What the task asks
The needed output is the run of lines below from the one containing "Expand restrictions with the triangle arrow" through the one containing "Instruction: Click 'Abrir", copied exactly and free of pictures.

Data supplied
☆ ☆ ☆ ☆

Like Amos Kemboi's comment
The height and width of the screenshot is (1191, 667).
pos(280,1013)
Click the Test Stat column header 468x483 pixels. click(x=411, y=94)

☆ ☆ ☆ ☆

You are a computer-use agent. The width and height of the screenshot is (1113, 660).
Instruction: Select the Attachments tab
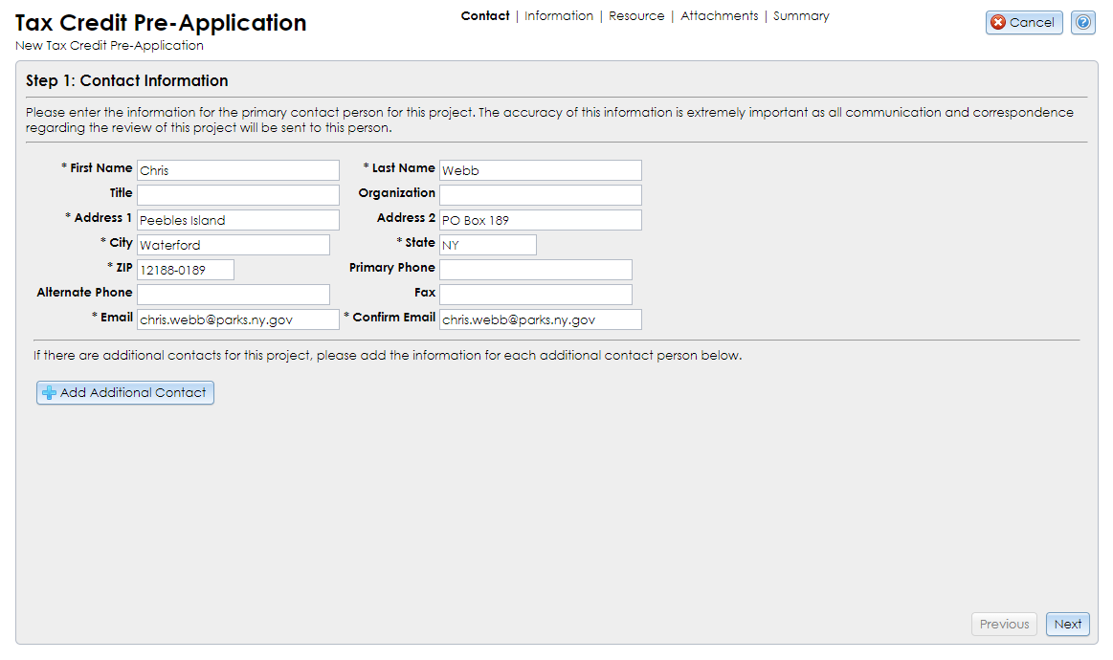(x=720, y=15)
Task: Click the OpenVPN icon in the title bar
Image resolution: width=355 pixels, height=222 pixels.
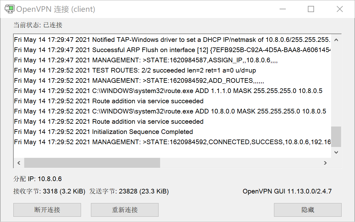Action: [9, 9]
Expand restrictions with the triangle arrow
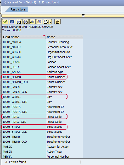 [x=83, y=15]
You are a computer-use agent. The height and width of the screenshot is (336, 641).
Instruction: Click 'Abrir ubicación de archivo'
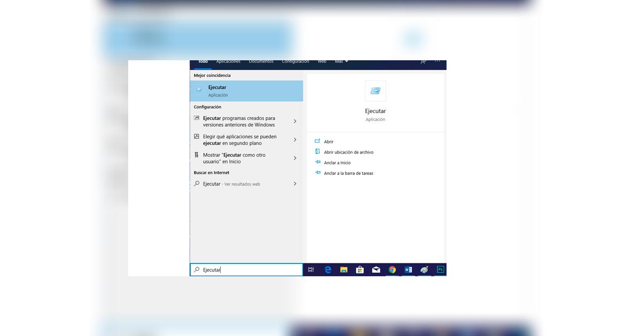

☆ ☆ ☆ ☆

Answer to this exercise
Expand restrictions with the triangle arrow
 [x=83, y=15]
You are a computer-use agent. The height and width of the screenshot is (336, 641).
Instruction: Click 'Abrir ubicación de archivo'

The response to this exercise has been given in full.